Financial institutions use best practices to keep the money they hold safe and secure. However, even with the best security in place, fraudsters sometimes find ways to navigate around the system. Unfortunately, many people in the United States are being tricked into sharing personal information with scam artists who steal their money. In the example below, fraudsters use a verification code to gain access to their victim’s money. We explain how they do it, and how to avoid being deceived. 

Verification codes, also known as multi-factor authentication (MFA), are a security measure often used in banking. People set up the MFA as an extra, protective step to keep fraudsters from gaining access to their accounts. For example, when an account holder attempts to log into a bank account, a verification code is sent to the user’s mobile phone. After the user submits the code, access is granted to the account. Normally, this provides an extra layer of security to the account owner. Unfortunately, criminals are exploiting this layer in an attempt to gain access to money that doesn’t belong to them.  
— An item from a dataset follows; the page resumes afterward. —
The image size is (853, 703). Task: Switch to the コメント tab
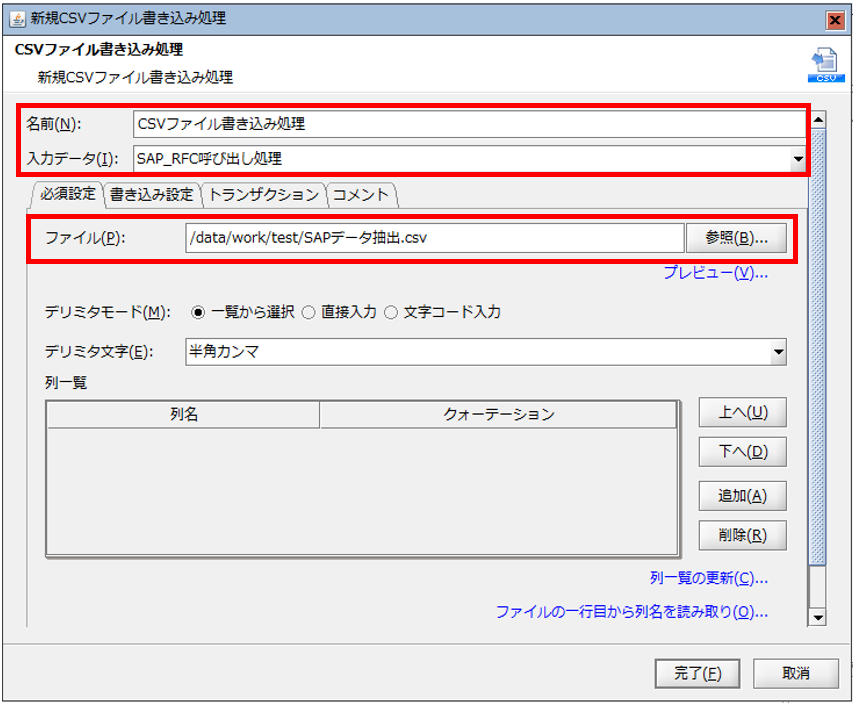(360, 194)
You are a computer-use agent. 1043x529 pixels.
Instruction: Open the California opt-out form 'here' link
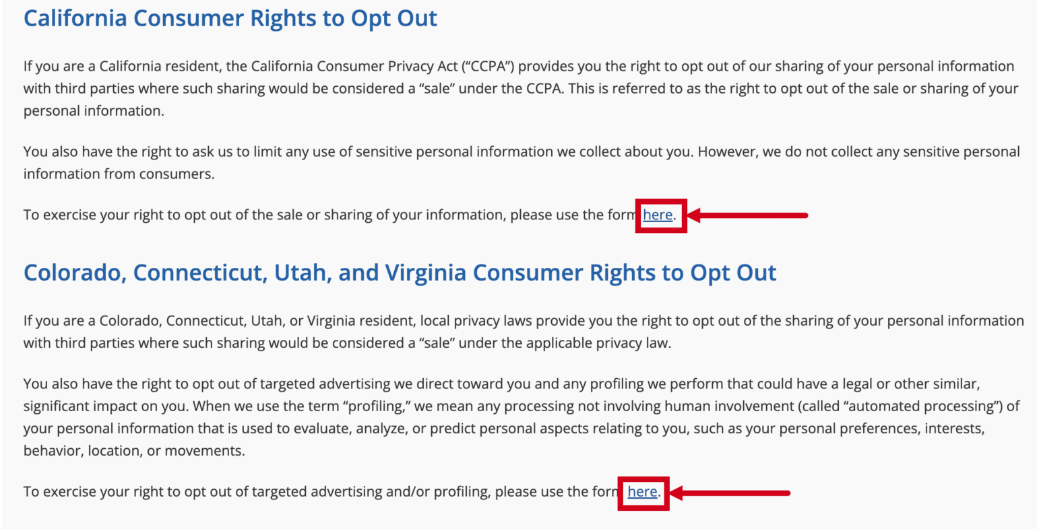click(657, 215)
Here’s how the scam works: The fraudster obtains information from a merchant or website breach of information. This could be information like a name, phone number, or bank account number. However, this is not enough information to conduct a bank transaction, and so fraudsters reach out to victims to gather additional information.  

Typically, the scam begins with a phone call to the victim’s mobile phone. The fraudster pretends to be from the bank, and states they’ve noticed a fraudulent charge on the account and want to help resolve the issue. First, however, they say they need to verify the victim’s identity. 

To do this, they offer to send a confirmation code by text message, and then ask the victim to read the code back to them over the phone. With the verification code in hand, the fraudster has full access to the money in the victim’s bank account. 

The following tips can help prevent future scams: 

  • Credit unions and banks don’t directly contact their members and customers to request personal information like passwords, pin numbers, or Social Security numbers.  
  • Everyone should monitor their bank account activity regularly to ensure that all the transactions that appear are recognized and legitimate. 
  • For proper identification purposes, all personal information associated with bank accounts should be kept current.  
  • No one should ever share a security verification code with their bank without having called the financial institution themselves to request services. 
  • Don’t use duplicate passwords for any online accounts. That way, in case of an online breach, scammers can’t easily use the compromised password to hack into another account. 

If a call or text says it’s from a credit union or bank, we recommend that people hang up and call the financial institution directly. This way, they can be assured of actually talking to a real representative, and not to a criminal posing as an employee of their credit union or bank.